CHRIS REIMER: We want to welcome World Golf Hall of Famer Nick Price to the media center. Nick, talk a little bit about the state of your game.

NICK PRICE: Well, it's probably a lot better than it has been in the since probably July of last year. I felt my game was starting to slide a little bit after my summer holiday with my kids. I came back and played the World Series and Hartford and didn't play very well at all and was actually going to take some time off and work on my game, and the hurricane hit us at home. So that put a bit of a damper on working on my game and getting it back.

By the time we had finished everything there, the year was just about over.

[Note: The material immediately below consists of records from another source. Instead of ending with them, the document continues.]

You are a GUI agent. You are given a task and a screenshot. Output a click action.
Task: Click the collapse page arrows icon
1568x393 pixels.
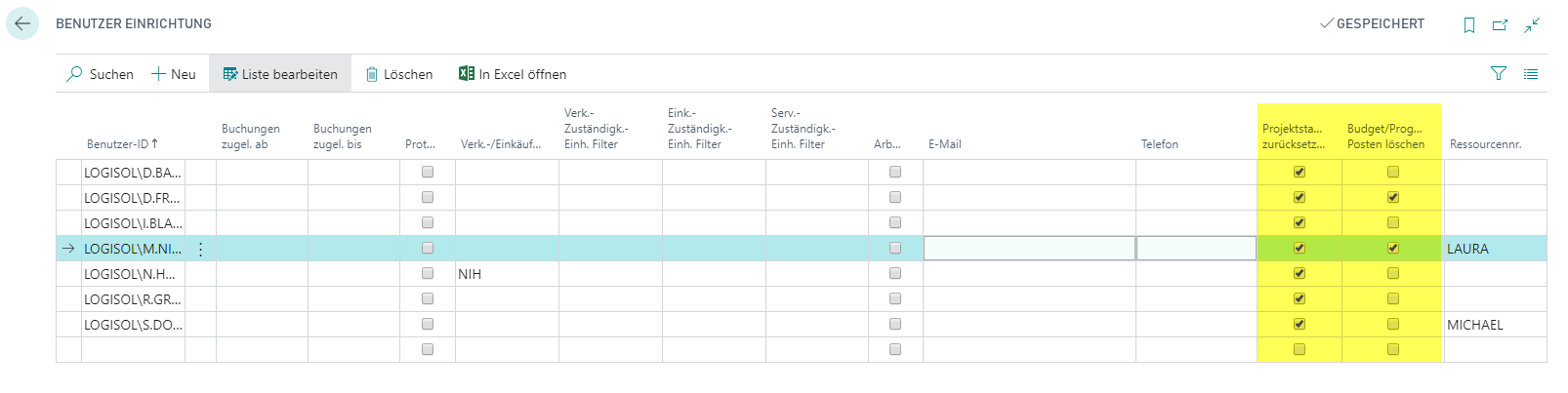1532,25
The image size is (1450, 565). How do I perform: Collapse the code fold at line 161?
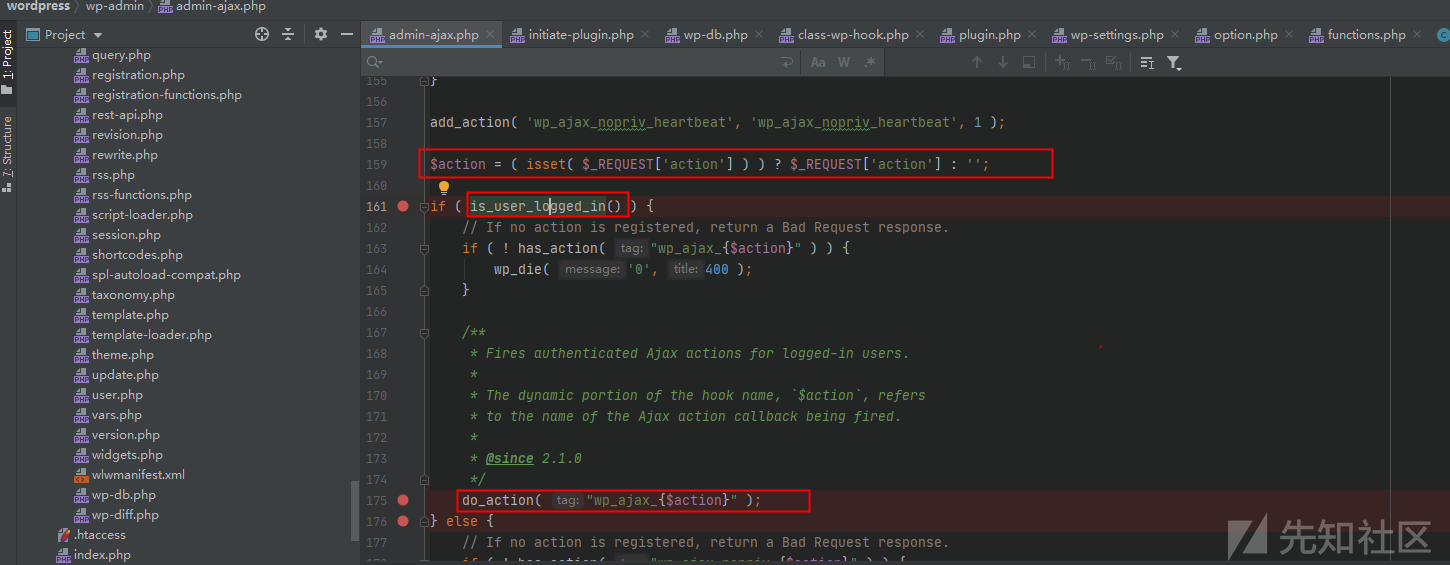coord(424,207)
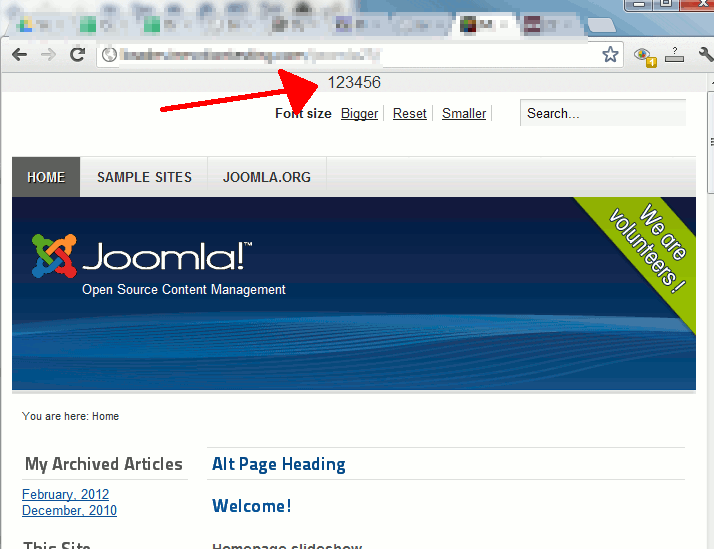The image size is (714, 549).
Task: Reload the page with refresh icon
Action: tap(77, 55)
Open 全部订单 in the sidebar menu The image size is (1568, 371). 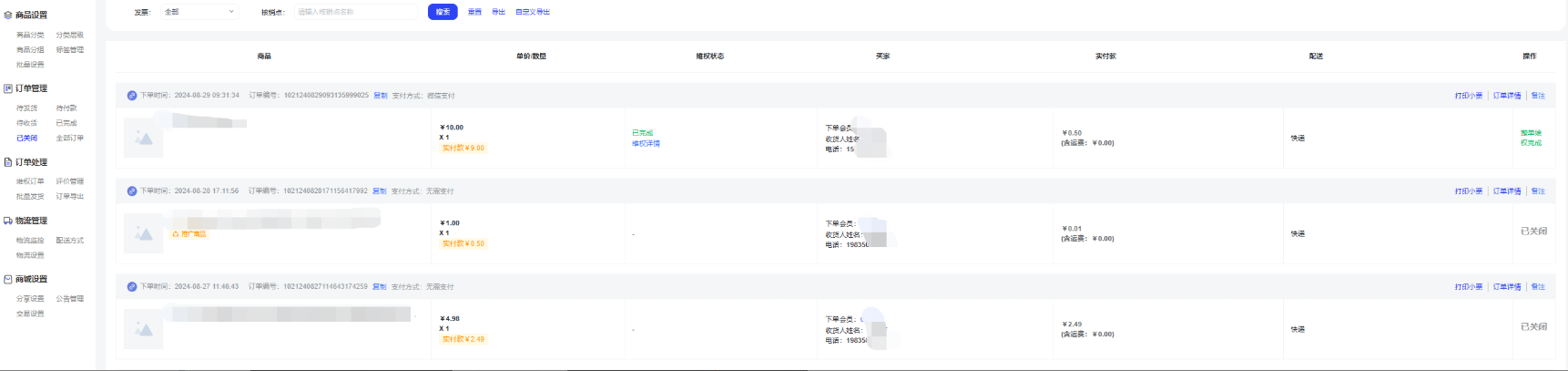point(70,139)
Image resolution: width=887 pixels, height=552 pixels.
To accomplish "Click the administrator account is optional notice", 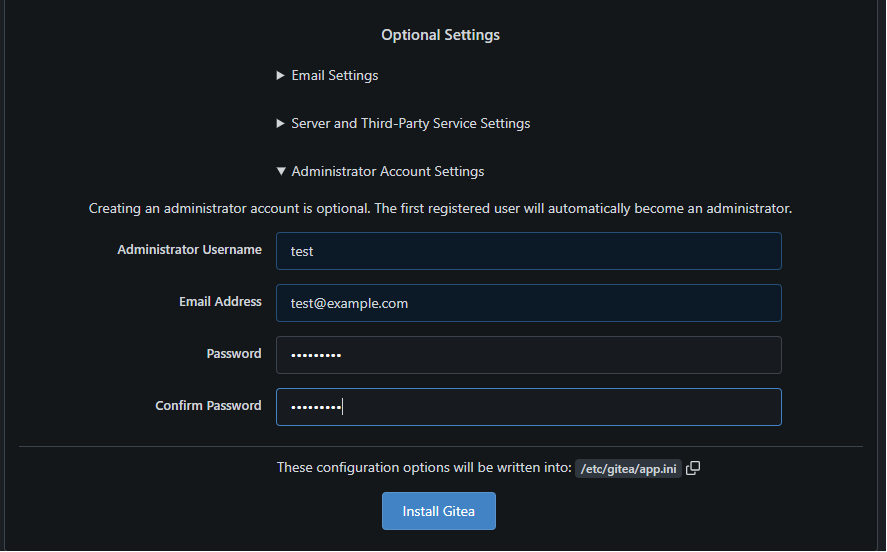I will click(x=440, y=208).
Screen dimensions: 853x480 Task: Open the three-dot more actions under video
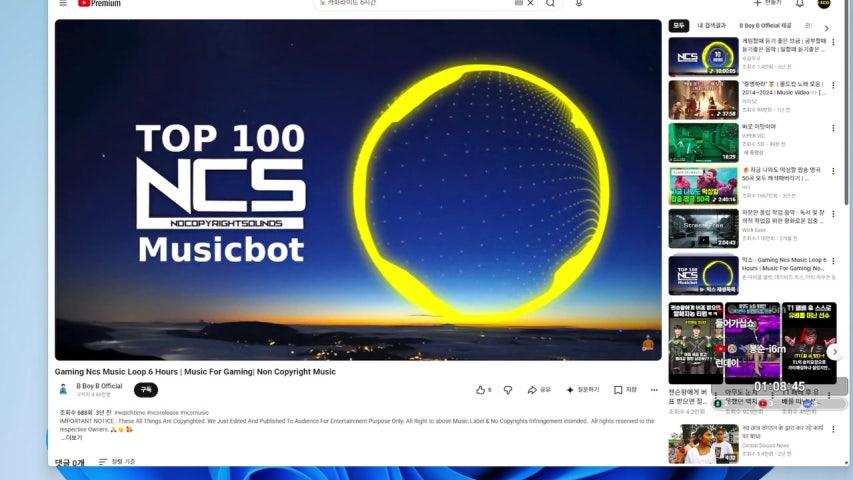[x=654, y=390]
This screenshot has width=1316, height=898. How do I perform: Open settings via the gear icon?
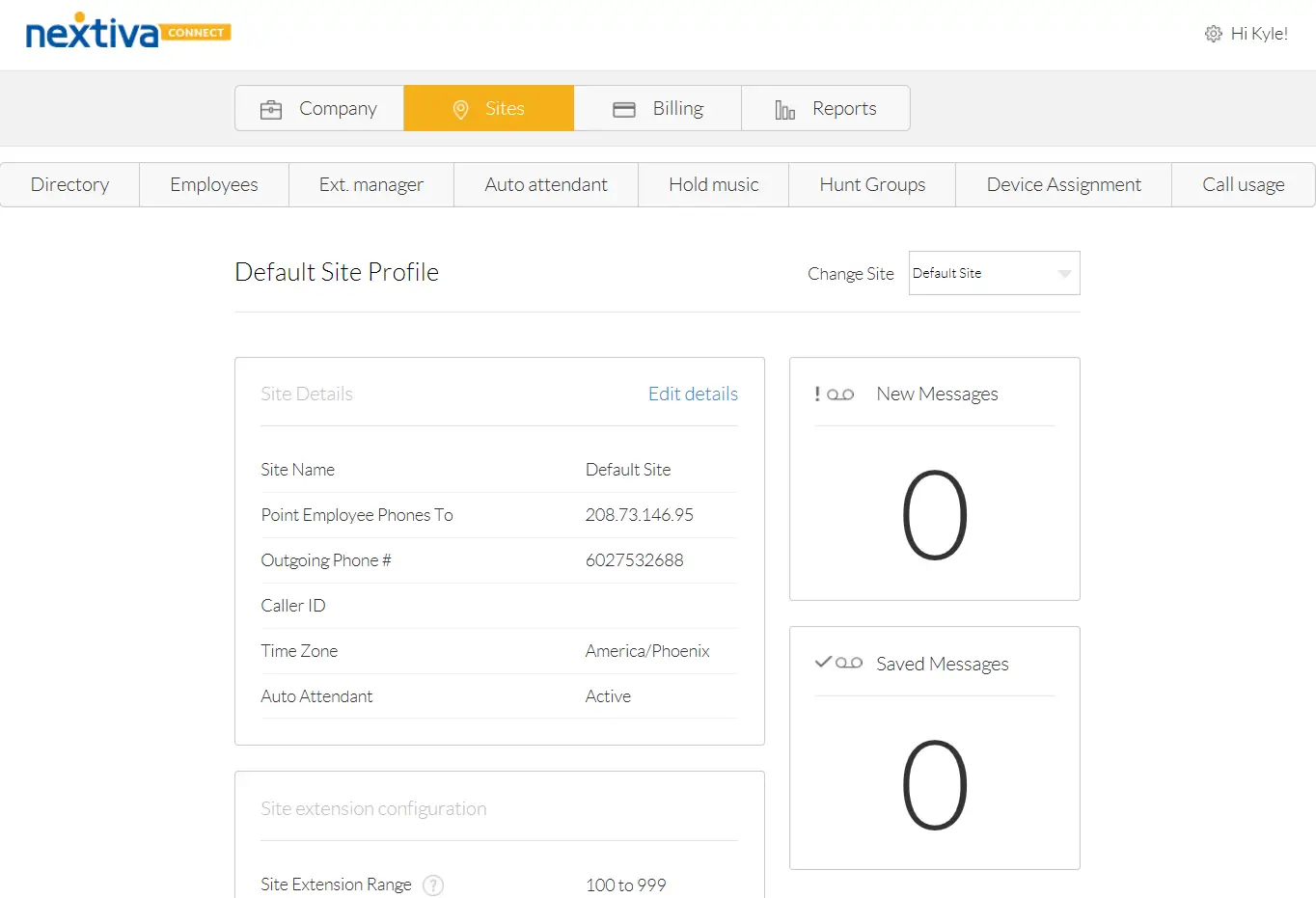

So I did go back and play in South Africa in December, and played pretty well.

But this year started off a little differently. I just feel that my game has made a little bit of a turnaround. There was no light at the end of the tunnel in August of last year. I can now see a little ray of hope there. So I'm hoping that my game will be a lot better this year than it has.

My putting basically the last year, two years has salvaged my game. If I hadn't putted as well as I had done, I'd probably be down the road a little earlier. But now my long game seems to be coming home, and if I continue to putt like I have done, hopefully this will be a year to look forward to.

I'm pretty excited about playing this year, but tomorrow I have my work cut out. I'm No. 64 in the world and playing No. 2 in the world. I don't have an awful lot to lose tomorrow. I feel that if I play solidly and don't make any mistakes and make four or five birdies, I think we'll have a good match, 18 hole match play is very unpredictable.

Tiger is obviously going to have a huge advantage over me distance wise because the course is so wet. But it's going to be screwy out there, the ball is going to be sliding all over the place and it's going to be, I think, a patience game, as well. It's not going to be the normal kind of golf like you'd expect to play; it will be probably lift, clean and place, which will reward the guy who hits the most fairways, as well. That also helps me out a little bit. I've got to play well tomorrow, there's no doubt.

CHRIS REIMER: Less pressure playing against Tiger; you play like you have nothing to lose?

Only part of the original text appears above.